═══ Source text

# jacobin/indian fantail cross



## zyounas1 (Jun 3, 2011)

Hi everyone, i have got a jacobin and indian fantail pair, they have just layed. Does anyone know what the chicks would look like? Am soo excited. Please reply if you know anything about jacobin cross breeds. Will post pics soon.


----------



## spirit wings (Mar 29, 2008)

zyounas1 said:


> Hi everyone, i have got a jacobin and indian fantail pair, they have just layed. Does anyone know what the chicks would look like? Am soo excited. Please reply if you know anything about jacobin cross breeds. Will post pics soon.


I have a jacobin cock that lost his mate.. he was a bachelor for sometime.. then I moved in a silsian swallow.. well she was a she and love bloomed.. I thought well at least they are happy, and I have another pair of the swallows so I let them be.. she did lay eggs and I knew I should of replaced them with fakes as I had no intention on mix breeding pigeons.. then I had a weak moment and said..well lets see what happens.. I figure the young can stay here for their life time and that is fine.. so they had two babies..which look like neither of the breeds involved..sorry to say.. what they kind of look like is a saxon monk pigeon without the long muffs and a cowl lick on the back of the neck.. they did not get the hood like a jacobin.. the color is silver with a bit of red bars ,white and soft brown grey on the body.. this mix breeding pretty much solidified what I already knew.. it will cancel the uniqueness of both breeds and you just end up with non discript pigeons.. I do have to say.. one of the two babies was alot smaller..so she/he had to be hand fed at some point..and that one is my sweet baby..stills loves his momma when I go see her/him in the loft... so they are very special to me.

══════

**List of tasks**.
1. Answer these from the pigeon forum thread, one line each:
(a) Which two breeds make up the pair that zyounas1 has?
(b) What bird did spirit wings move in with the jacobin cock after he lost his mate?
(c) How many babies did that pair have?
2. Name every pigeon breed mentioned in the pigeon forum thread.
3. Please write the next reply in the pigeon forum thread, following on after spirit wings' post.
Nothing in the entries is needed for the work here.

═══ Extracted records

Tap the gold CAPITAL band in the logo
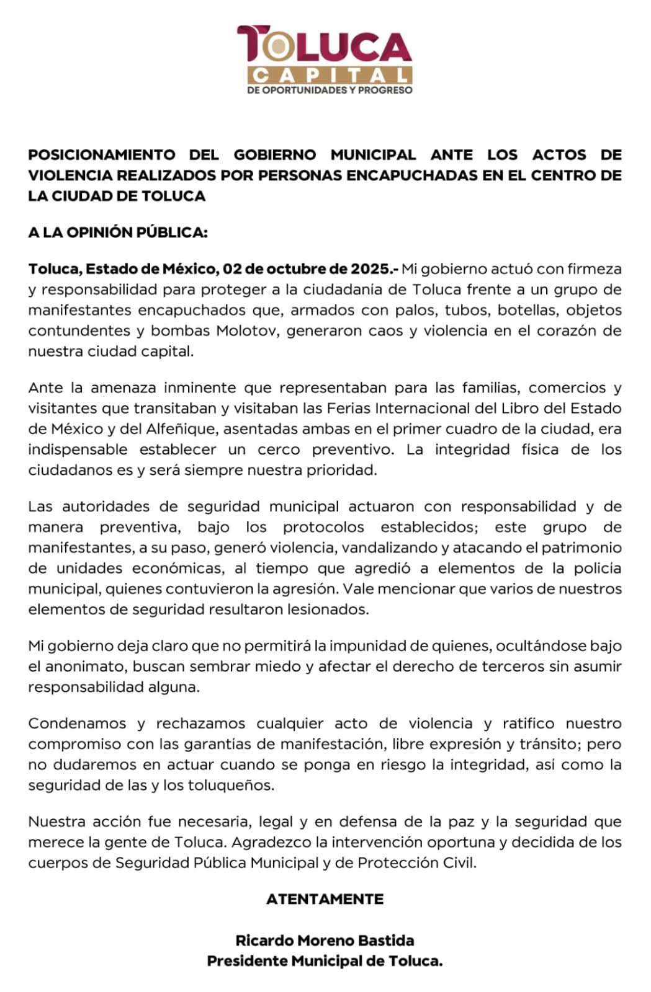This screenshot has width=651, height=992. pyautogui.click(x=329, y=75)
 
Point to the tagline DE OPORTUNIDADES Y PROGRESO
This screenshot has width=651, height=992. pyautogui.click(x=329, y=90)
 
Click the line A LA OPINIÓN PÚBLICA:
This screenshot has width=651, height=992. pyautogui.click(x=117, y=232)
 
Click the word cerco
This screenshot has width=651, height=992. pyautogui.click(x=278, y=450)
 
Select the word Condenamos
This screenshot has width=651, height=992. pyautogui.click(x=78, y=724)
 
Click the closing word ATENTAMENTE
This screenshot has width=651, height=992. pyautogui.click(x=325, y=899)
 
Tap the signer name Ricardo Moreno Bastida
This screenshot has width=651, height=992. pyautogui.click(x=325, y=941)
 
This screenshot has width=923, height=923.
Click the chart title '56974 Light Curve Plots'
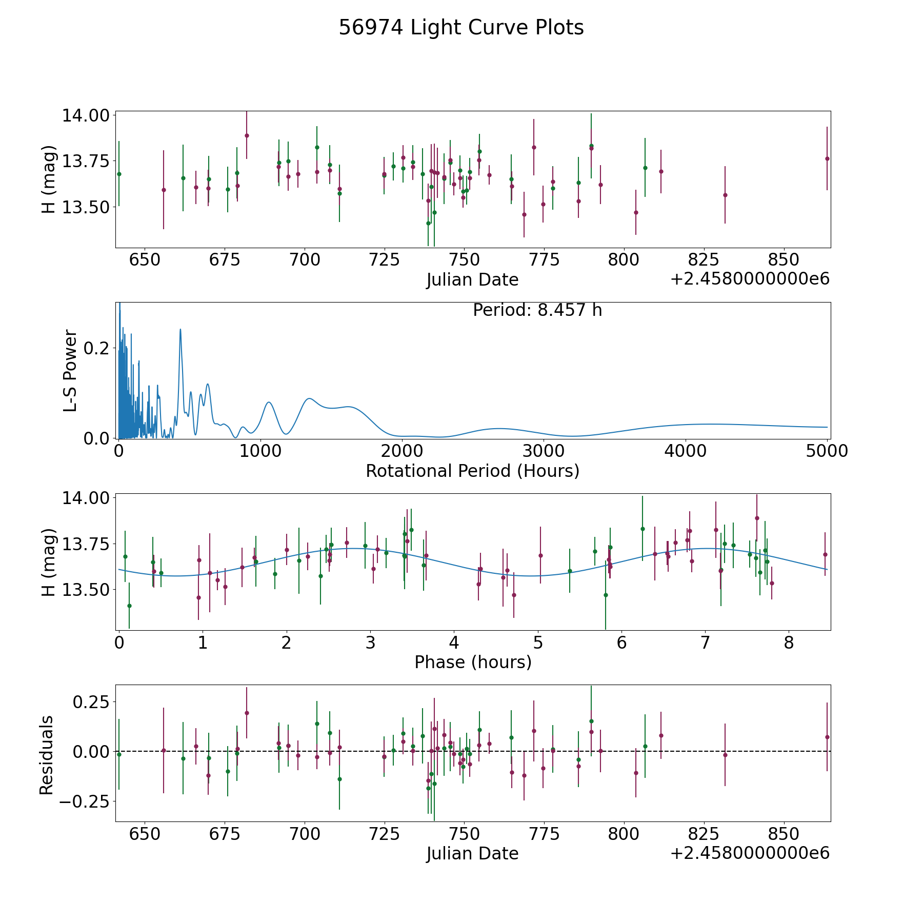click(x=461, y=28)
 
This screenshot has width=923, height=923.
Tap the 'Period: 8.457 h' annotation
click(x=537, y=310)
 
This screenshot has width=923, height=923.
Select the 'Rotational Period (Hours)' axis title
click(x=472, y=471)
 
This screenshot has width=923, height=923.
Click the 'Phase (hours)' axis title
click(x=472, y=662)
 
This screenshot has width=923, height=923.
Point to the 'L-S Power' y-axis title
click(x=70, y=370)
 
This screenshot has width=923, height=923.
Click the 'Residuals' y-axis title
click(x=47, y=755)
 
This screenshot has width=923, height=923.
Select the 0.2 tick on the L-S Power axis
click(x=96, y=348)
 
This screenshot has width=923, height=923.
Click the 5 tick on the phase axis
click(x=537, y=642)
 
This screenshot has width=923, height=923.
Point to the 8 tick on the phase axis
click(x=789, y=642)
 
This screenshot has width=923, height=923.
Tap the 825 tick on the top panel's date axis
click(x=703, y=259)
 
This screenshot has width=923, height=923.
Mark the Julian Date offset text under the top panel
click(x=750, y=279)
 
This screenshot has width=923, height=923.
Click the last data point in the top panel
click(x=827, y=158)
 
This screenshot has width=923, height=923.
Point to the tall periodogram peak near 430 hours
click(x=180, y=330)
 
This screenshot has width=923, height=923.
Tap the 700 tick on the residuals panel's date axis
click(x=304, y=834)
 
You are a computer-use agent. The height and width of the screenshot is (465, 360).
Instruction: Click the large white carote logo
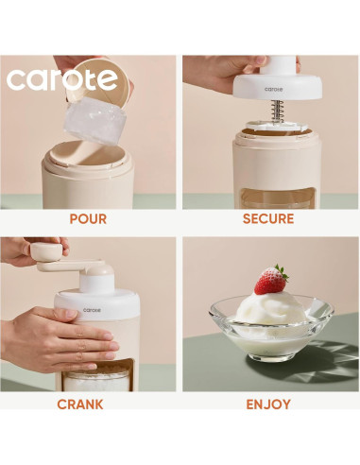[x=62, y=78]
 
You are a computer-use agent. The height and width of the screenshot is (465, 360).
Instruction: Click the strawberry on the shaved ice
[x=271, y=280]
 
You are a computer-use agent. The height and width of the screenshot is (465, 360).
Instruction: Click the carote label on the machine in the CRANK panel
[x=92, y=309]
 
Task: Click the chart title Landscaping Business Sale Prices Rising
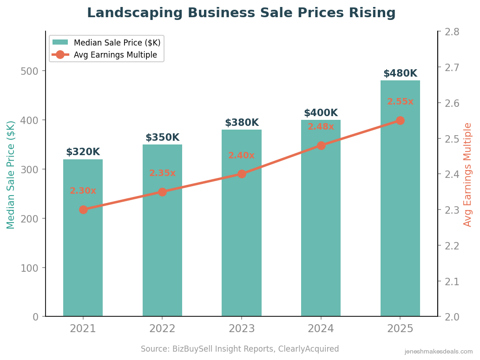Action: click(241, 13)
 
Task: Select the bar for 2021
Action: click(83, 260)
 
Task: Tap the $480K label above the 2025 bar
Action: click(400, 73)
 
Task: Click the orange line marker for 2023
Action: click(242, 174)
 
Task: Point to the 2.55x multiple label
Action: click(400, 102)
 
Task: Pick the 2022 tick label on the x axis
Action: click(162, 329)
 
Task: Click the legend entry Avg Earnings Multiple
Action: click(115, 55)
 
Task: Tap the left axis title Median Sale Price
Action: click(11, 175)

══════
═══ Extracted records

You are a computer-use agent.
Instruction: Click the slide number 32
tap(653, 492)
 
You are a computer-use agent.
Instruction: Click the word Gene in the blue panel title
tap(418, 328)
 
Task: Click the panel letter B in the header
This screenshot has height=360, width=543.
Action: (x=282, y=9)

══════
═══ Extracted records

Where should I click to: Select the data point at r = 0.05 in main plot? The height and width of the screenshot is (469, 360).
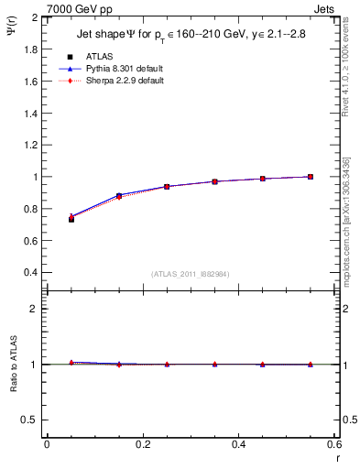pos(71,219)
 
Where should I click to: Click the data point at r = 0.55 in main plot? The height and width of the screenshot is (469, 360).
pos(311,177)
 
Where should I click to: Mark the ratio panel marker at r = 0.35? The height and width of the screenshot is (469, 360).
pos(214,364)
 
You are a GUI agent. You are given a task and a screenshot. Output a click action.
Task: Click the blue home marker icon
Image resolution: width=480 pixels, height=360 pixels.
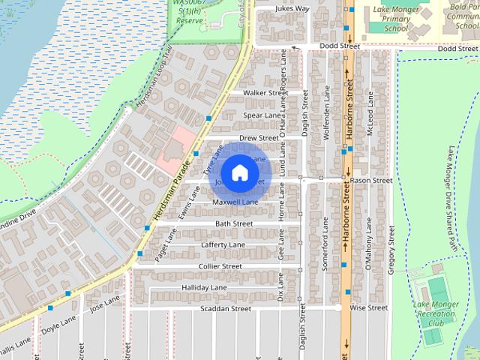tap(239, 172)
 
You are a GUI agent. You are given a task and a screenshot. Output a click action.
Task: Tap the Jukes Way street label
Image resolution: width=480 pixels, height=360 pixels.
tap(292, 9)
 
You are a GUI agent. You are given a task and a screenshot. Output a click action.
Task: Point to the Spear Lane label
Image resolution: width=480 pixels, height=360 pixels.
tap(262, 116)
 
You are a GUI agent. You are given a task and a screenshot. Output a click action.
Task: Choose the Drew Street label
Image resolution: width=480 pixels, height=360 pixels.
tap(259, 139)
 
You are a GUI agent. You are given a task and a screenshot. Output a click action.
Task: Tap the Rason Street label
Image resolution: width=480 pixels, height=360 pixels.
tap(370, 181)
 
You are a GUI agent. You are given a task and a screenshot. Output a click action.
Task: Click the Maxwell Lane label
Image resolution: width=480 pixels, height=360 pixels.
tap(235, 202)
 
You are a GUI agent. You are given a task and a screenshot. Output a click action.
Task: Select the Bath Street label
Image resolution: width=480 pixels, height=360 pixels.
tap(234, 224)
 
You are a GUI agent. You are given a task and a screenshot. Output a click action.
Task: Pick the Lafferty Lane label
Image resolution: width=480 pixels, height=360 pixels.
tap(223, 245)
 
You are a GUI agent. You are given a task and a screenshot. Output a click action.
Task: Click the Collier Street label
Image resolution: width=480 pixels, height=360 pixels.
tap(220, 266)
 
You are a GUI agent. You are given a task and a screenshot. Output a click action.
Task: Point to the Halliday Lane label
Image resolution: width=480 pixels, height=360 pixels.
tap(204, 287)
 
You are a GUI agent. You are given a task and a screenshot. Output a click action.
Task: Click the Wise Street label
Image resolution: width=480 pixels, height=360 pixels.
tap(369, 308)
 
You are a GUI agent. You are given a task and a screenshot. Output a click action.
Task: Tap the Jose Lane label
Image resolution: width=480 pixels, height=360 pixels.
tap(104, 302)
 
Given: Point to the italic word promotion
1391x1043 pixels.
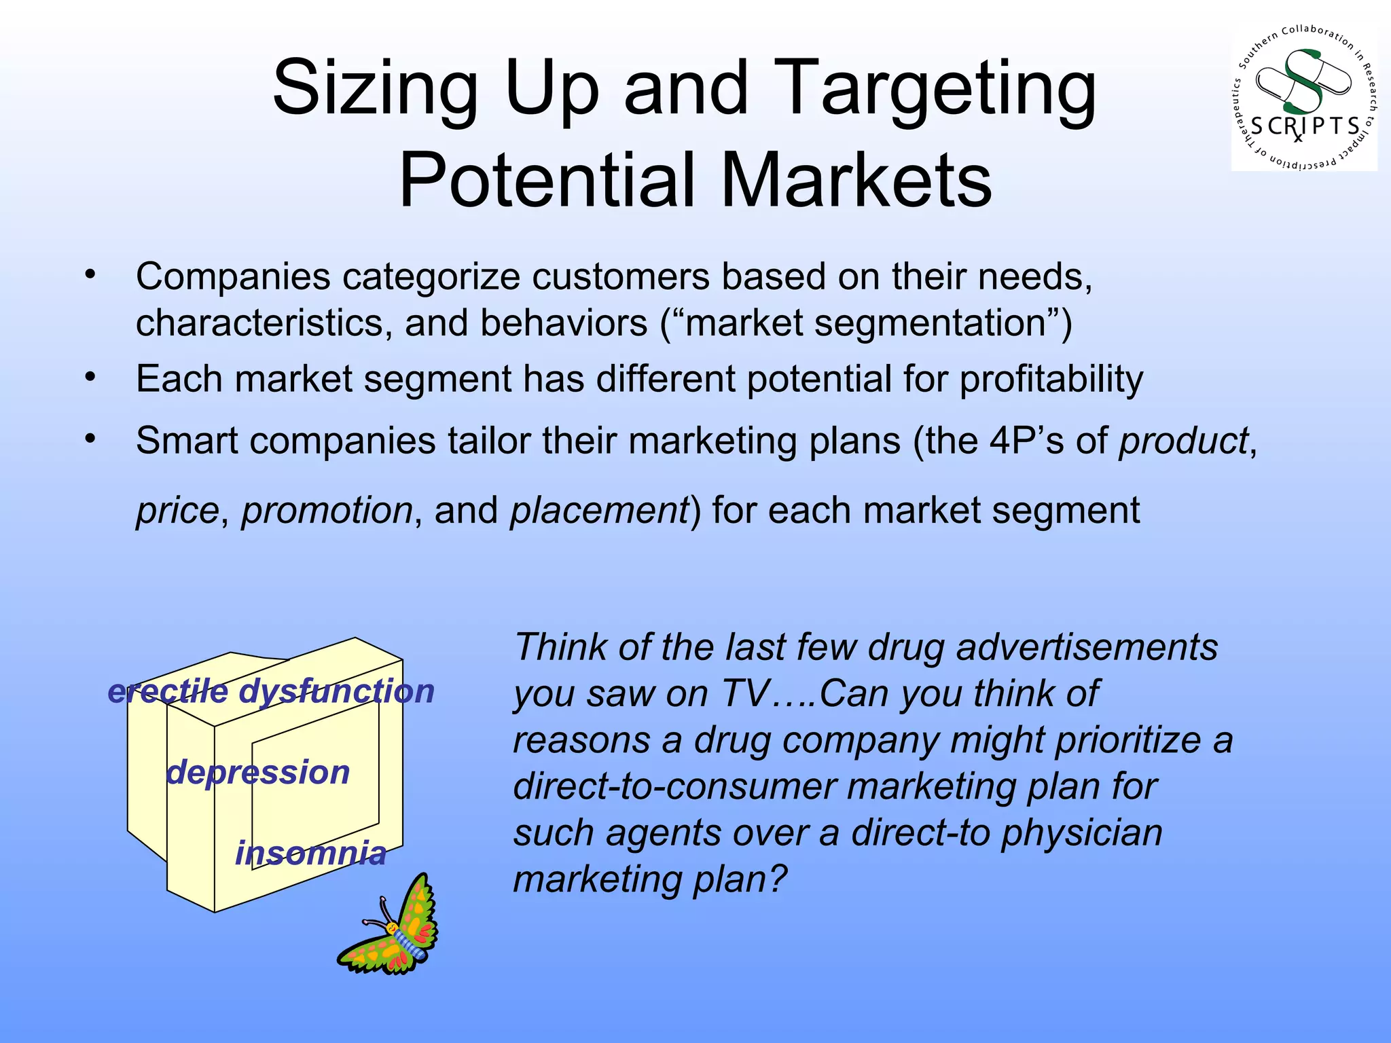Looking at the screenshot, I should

══════

**Answers to the problems**.
1.
(a) A jacobin and an Indian fantail.
(b) A silsian swallow, which turned out to be a hen.
(c) Two.

2. Jacobin, Indian fantail, silsian swallow, saxon monk.

3.
----------



## sport14692 (Jan 3, 2011)

I remember when I was raising fantails and Texas pioneers and they crossed bred. I was so pump to see what the little would look like but it never hatched and I sold my fantails soon after. It is very interesting to see what comes out and what color they will be especially cross breeds


----------



## zyounas1 (Jun 3, 2011)

Thanx for the reply guys. Iv never heard of anyone cross thesr two breeds before, do u reckon am the first one to do this?


----------



## MaryOfExeter (Sep 30, 2007)

That cross eventually makes Indian/American Fantasies (I've heard them called both). They used Indian Fantails, Jacobins, and Saints. Your birds won't be as developed as these, but still.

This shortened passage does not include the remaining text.